▶ **The data**
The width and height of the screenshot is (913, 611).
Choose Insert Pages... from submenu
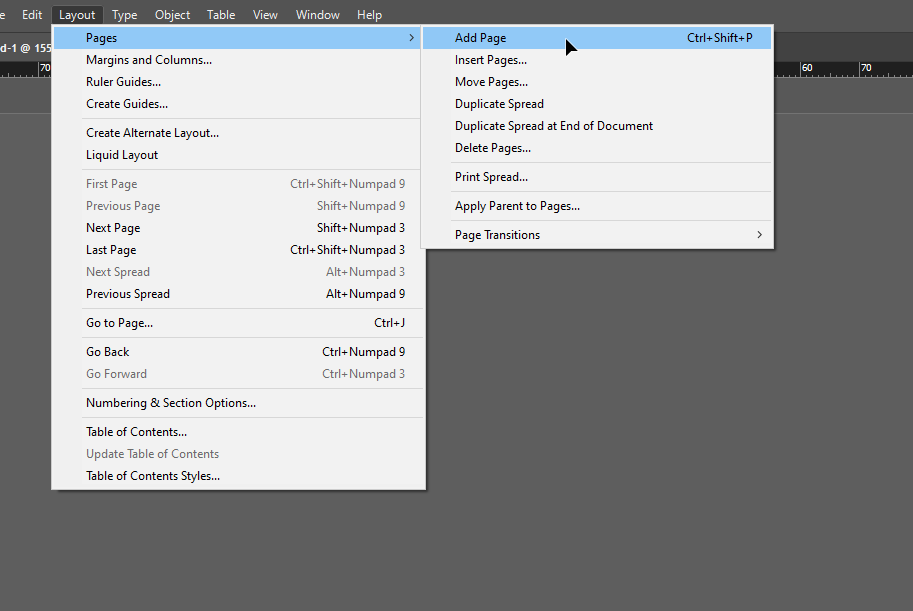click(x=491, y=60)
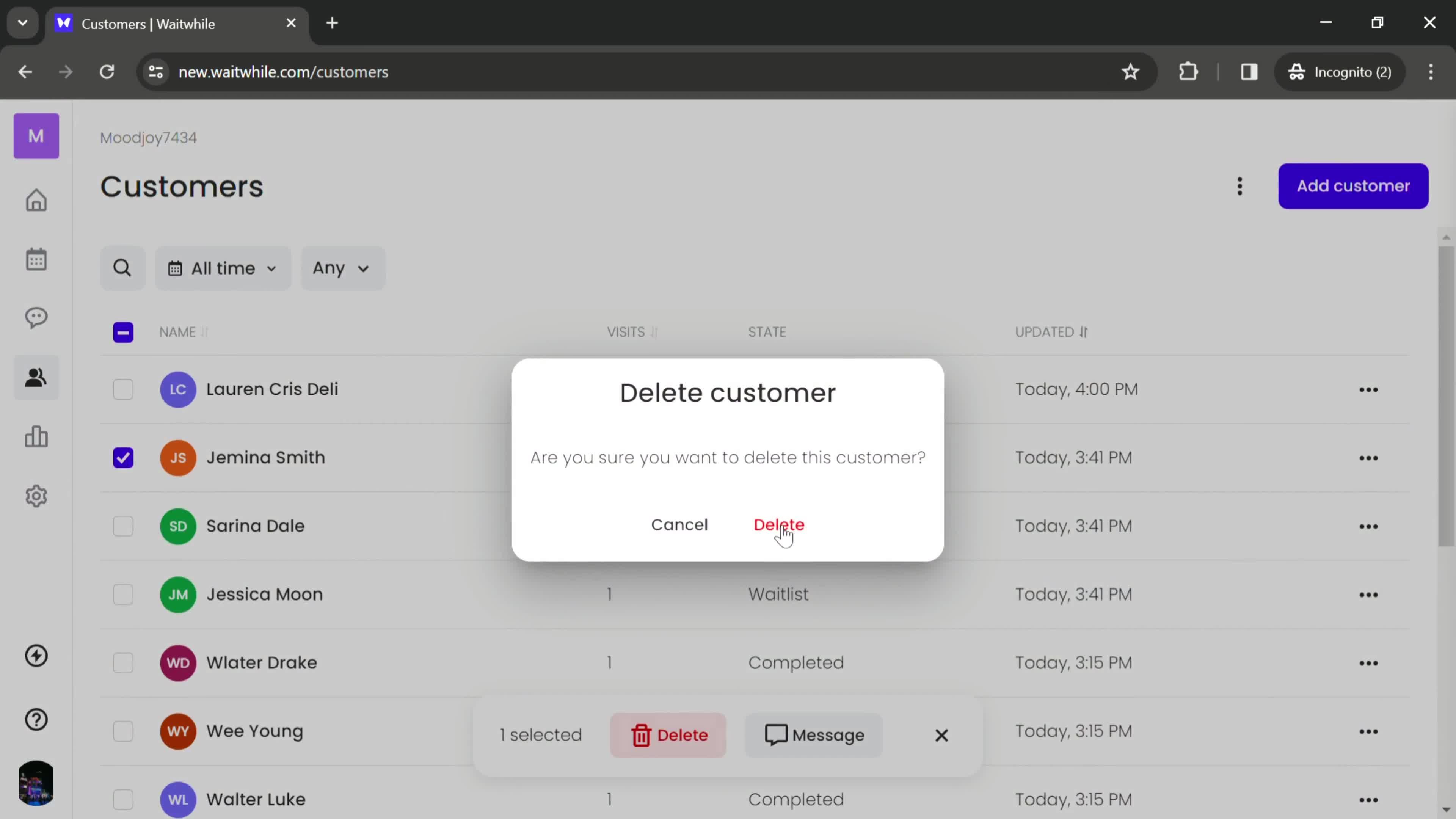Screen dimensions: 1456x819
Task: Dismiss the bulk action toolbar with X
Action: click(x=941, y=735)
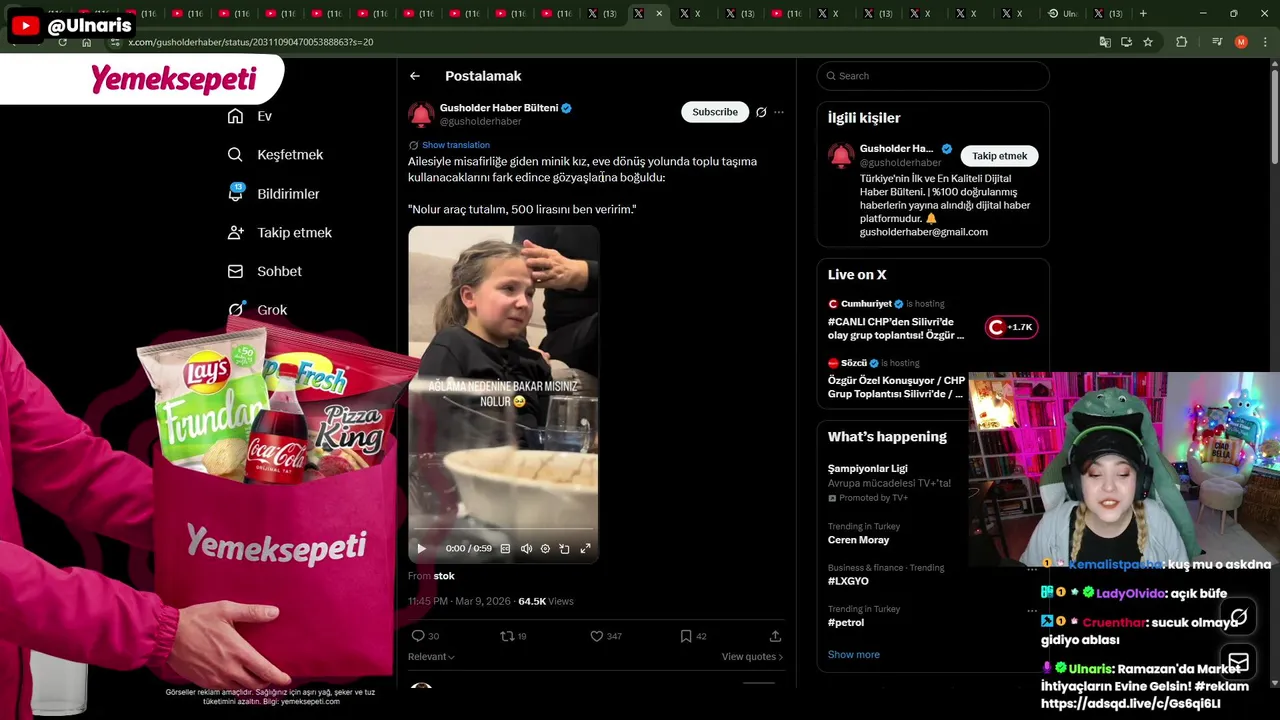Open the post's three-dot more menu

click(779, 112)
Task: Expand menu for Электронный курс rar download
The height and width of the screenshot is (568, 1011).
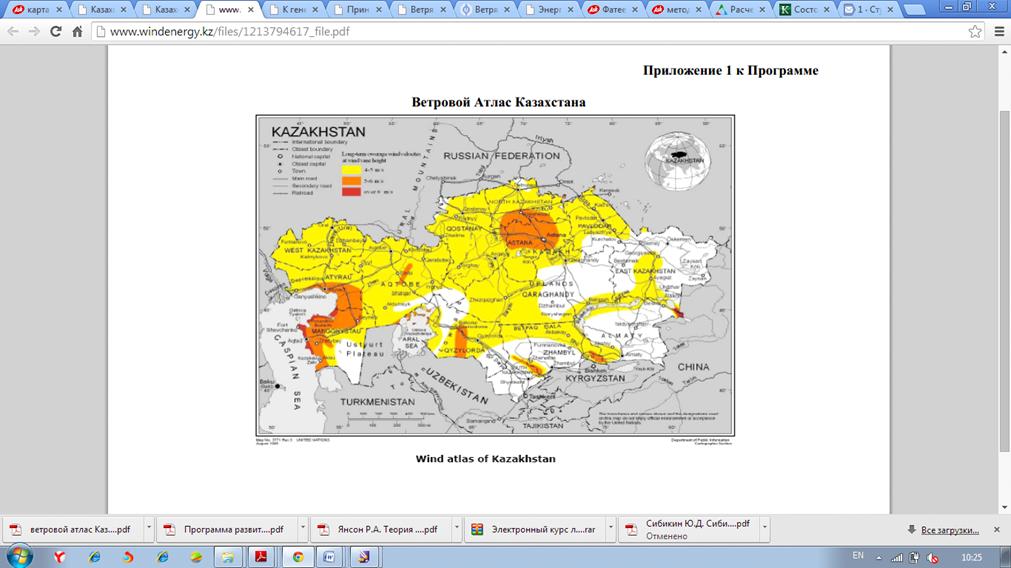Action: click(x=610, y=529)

▶ **Given task**
Copy the listing again from the line with "Task: Expand menu" up to and including its final line, requests included, and lower every coordinate in the answers by 87. Leave the pictures out.

▶ **Task output**
Task: Expand menu for Электронный курс rar download
The height and width of the screenshot is (568, 1011).
Action: click(x=523, y=442)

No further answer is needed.